Enfin l’autre grande actualité de l’année, quelques semaines après les attentats de Paris, aura été la COP21. Que dire de cette dernière, si ce n’est que la montagne a, une fois encore accouché d’une souris ? Après l’échec de Copenhague en 2009, pourtant signalé en son temps comme un succès, Paris devait être l’énième conférence de la dernière chance. Les résultats ? Aucune discussion sur le prix du carbone qui reste pourtant la base indispensable d’un vrai changement des modes de vie au niveau mondial et un objectif incroyablement irréaliste de limitation de la hausse des températures à 1,5° C. qui rendent la suite de l’accord intenable. Concernant le financement et les modifications de mix énergétique, de grandes annonces sont faites mais sans aucun élément tangible sur les points de friction (gestion des fonds, énergies préférentielles, etc.) ; autant dire que tout cela restera de l’ordre du déclaratif… Un élément positif peut quand même être trouvé dans cette conférence : un accord a pu être trouvé avec toutes les parties. La faillite du système international post-Bretton-Woods est telle qu’un consensus a minima, même sans véritable fond, devient une avancée majeure dans la gouvernance mondiale.

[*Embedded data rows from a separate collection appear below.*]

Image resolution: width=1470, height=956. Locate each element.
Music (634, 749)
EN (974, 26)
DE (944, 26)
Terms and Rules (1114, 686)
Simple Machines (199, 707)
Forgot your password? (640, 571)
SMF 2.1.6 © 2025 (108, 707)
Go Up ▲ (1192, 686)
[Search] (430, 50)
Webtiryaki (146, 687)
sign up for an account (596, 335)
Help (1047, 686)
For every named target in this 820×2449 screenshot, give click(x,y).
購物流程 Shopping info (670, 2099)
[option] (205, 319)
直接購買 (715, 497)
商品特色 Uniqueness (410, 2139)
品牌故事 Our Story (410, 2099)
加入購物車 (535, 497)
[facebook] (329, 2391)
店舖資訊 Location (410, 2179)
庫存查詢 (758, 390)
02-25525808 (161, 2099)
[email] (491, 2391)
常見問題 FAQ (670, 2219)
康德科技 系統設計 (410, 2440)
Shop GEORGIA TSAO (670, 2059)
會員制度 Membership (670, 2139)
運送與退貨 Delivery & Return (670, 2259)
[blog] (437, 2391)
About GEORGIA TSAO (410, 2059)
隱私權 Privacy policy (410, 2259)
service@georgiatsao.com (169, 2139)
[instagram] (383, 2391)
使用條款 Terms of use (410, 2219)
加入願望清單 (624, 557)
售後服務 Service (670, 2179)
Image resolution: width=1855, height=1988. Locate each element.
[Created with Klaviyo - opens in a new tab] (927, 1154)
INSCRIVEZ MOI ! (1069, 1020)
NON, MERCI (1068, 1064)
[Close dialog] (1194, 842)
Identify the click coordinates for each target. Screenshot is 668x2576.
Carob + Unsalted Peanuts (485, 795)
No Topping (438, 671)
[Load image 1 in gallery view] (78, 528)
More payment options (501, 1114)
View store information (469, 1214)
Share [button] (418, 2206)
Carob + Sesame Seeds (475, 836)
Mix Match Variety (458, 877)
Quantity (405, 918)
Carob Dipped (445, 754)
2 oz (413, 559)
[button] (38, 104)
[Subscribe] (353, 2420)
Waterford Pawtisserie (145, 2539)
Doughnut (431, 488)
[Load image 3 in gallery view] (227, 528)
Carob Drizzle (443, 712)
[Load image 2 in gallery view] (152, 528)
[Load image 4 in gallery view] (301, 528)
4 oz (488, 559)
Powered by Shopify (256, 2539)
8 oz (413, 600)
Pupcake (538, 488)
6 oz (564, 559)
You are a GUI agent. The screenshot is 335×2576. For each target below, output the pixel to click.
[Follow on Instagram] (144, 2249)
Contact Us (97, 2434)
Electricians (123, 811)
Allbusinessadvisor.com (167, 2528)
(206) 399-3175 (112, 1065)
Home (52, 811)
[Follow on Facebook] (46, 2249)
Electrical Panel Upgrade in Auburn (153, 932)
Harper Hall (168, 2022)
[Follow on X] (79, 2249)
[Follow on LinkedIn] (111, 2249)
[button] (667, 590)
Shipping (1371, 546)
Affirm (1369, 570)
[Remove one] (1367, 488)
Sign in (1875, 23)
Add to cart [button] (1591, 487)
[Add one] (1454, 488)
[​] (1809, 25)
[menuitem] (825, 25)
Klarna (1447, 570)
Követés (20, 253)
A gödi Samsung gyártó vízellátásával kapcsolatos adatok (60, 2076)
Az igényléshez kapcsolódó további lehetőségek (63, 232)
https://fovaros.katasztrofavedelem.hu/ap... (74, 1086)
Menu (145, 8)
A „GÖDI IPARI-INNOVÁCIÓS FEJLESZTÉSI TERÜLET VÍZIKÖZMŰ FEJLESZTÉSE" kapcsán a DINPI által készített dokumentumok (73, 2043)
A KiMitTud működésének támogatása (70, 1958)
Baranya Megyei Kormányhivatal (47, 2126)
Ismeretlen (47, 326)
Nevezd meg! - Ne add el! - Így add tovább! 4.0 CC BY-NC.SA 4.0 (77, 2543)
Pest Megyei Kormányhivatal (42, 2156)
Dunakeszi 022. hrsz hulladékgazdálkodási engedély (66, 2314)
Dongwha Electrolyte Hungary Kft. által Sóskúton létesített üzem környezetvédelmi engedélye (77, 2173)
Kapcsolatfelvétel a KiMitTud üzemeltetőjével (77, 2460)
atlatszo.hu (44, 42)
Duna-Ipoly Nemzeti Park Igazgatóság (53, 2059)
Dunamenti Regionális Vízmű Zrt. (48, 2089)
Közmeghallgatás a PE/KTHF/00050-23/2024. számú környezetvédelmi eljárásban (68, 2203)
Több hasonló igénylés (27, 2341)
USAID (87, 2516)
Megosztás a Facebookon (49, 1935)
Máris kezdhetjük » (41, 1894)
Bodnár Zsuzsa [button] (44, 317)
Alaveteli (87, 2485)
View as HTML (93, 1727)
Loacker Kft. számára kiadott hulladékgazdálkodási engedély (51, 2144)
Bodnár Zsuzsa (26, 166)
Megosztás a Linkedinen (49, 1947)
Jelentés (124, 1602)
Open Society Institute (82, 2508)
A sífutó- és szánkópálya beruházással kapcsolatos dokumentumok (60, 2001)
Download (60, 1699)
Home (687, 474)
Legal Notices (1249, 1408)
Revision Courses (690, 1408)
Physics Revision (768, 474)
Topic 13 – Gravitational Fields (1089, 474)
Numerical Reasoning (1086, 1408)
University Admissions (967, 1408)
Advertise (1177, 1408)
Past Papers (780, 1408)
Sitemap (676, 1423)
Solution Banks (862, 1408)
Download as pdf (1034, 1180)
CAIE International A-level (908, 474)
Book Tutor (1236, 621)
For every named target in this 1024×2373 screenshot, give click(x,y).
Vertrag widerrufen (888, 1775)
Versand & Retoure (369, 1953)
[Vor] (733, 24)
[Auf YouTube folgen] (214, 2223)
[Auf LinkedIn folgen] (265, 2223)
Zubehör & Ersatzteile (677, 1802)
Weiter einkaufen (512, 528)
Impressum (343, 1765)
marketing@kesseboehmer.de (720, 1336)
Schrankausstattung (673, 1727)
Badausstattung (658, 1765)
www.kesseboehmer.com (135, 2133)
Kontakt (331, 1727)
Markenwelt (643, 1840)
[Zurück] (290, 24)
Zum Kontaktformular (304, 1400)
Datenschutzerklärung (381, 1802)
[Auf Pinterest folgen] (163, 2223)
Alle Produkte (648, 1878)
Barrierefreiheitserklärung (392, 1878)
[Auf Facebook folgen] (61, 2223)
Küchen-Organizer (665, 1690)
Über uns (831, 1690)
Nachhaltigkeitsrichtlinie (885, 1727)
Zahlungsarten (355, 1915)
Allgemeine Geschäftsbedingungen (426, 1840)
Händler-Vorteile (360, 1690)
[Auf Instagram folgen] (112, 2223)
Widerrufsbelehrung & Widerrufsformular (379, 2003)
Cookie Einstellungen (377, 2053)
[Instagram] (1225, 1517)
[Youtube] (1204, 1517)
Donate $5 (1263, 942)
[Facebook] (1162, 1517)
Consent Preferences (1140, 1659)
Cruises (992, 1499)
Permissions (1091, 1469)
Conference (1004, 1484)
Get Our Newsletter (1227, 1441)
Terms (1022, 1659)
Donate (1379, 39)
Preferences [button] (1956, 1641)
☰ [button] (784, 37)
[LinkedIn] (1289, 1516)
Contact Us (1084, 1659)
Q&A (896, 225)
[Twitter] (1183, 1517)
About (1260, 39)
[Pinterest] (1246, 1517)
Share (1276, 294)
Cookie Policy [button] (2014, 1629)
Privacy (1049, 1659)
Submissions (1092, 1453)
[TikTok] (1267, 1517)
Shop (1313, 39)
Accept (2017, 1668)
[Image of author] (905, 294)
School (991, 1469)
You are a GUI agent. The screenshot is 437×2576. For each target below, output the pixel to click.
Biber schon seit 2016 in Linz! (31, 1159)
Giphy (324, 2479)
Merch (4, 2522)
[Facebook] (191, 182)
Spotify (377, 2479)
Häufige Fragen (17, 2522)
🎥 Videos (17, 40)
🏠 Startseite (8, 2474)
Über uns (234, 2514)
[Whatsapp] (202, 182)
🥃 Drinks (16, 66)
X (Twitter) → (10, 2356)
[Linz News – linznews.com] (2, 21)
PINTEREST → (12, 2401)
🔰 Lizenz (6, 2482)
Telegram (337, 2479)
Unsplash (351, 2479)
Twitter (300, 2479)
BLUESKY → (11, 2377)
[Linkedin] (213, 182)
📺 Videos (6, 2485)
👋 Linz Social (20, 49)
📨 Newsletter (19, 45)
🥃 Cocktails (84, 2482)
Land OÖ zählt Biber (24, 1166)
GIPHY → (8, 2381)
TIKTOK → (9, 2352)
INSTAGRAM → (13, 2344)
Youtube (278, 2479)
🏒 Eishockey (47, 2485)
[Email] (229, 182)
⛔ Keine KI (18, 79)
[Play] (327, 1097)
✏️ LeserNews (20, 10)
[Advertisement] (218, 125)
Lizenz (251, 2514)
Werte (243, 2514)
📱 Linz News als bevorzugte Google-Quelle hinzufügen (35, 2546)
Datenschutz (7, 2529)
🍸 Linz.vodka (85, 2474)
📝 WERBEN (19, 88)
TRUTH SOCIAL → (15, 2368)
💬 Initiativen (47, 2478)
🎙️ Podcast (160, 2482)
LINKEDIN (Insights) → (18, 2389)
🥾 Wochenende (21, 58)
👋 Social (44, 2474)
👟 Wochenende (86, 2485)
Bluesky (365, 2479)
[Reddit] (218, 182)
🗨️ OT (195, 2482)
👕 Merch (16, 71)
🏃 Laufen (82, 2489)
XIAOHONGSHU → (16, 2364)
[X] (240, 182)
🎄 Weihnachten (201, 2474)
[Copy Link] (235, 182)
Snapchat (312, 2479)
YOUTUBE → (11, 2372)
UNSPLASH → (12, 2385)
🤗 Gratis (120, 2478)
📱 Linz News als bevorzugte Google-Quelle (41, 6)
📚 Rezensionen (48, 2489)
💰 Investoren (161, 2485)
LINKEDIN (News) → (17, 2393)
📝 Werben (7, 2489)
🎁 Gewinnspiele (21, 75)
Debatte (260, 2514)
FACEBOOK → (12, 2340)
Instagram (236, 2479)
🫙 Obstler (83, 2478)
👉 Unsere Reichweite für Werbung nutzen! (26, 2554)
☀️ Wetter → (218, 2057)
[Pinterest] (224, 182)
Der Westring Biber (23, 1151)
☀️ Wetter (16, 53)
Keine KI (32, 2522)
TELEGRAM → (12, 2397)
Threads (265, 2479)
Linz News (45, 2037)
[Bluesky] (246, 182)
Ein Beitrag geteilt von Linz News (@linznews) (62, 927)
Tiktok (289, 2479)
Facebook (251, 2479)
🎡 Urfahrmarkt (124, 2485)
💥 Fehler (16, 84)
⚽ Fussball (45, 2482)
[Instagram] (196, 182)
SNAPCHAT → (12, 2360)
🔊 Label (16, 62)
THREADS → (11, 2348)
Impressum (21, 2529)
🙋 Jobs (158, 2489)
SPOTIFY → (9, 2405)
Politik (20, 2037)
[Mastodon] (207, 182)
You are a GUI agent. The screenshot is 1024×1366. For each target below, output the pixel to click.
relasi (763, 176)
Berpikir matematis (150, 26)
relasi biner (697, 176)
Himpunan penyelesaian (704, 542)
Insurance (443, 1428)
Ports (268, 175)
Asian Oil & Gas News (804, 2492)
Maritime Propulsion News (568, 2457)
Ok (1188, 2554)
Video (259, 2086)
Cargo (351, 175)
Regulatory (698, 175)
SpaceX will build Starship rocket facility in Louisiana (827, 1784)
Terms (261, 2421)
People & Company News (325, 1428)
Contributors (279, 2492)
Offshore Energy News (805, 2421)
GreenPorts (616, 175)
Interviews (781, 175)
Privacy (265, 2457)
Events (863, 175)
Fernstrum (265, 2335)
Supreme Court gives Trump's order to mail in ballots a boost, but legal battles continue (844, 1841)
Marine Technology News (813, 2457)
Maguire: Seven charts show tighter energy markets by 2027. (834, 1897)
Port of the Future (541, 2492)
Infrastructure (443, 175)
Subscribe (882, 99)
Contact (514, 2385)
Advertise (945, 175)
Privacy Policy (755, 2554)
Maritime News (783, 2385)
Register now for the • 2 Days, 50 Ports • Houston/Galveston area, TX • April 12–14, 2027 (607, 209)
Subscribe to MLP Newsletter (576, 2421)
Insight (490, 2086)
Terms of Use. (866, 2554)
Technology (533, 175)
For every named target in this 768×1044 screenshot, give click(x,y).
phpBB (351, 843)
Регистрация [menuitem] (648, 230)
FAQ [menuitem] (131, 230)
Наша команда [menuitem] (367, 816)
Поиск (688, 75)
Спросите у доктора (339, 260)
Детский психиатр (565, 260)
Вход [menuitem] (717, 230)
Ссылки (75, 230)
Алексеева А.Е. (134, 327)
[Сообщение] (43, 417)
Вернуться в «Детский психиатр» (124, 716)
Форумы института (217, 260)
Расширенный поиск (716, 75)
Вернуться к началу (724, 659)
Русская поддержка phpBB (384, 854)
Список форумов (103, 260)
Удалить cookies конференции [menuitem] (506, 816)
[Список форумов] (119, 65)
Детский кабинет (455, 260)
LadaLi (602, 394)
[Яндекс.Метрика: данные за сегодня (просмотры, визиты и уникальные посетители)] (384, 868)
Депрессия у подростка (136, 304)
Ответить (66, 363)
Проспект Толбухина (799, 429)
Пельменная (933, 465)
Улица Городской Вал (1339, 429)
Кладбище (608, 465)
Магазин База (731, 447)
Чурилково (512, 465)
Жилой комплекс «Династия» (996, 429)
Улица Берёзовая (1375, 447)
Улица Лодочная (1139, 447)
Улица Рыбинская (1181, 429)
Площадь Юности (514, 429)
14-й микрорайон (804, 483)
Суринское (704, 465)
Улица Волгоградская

Cette année on suivra plus particulièrement :

  • Les avancées de la lutte contre Daesh au Levant et contre le terrorisme en Europe. L’interrogation profonde sur nos sociétés qui a émergé des attentats de 2015 doit aboutir à autre chose qu’un simple durcissement de la législation. Il serait dommage que la France de 2016 rappelle trop fortement les Etats-Unis de 2002.
  • Toujours dans cette optique de lutte contre Daesh, les relations complexes entre la Russie, Bashar, les pays occidentaux, la Turquie, les Kurdes et les différents groupes luttant contre l’Etat islamique. L’équation semble toujours aussi complexe et risque de le rester tant qu’il n’y aura pas de simplification majeur de cet écheveau. Une solution peut-elle émerger du terrain ? Sans doute, mais personne ne semble prêt à véritablement s’y engager, les campagnes de frappes aériennes sans véritable intervention au sol ayant prouvé leur inefficacité depuis longtemps.
  • L’évolution des cours du pétrole est le marqueur principal de la santé économique des grandes puissances de la planète. Les pays de l’OPEP, à commencer par l’Arabie Saoudite, semblent en bout de course économique – d’autant plus avec l’intervention au Yémen – et il parait difficile de rester sur des niveaux de production aussi hauts. En sus les grandes compagnies pétrolières tant des pays occidentaux qu’émergents, commencent à voir se rapprocher sérieusement la barre fatidique en dessous de laquelle le pétrole ne serait plus rentable à extraire. Il pourrait s’agir là d’un bon moyen pour que tout le monde soit obligé de s’entendre sur une limitation de la production.
  • La gestion de la question des migrants qui devrait poser toujours autant de problèmes aux pays européens.
  • Les élections présidentielles américaines de fin d’année, avec la possibilité côté Républicain de voir émerger une figure plus souple que le très remuant Donald Trump. Un affrontement Jeb Bush / Hillary Clinton signifierait une cristallisation inédite de la vie politique américaine autour des deux familles qui la dominent depuis 25 ans.

En attendant de voir si ces prédictions se réalisent, Polemos vous souhaite de très bonnes fêtes de fin d’année.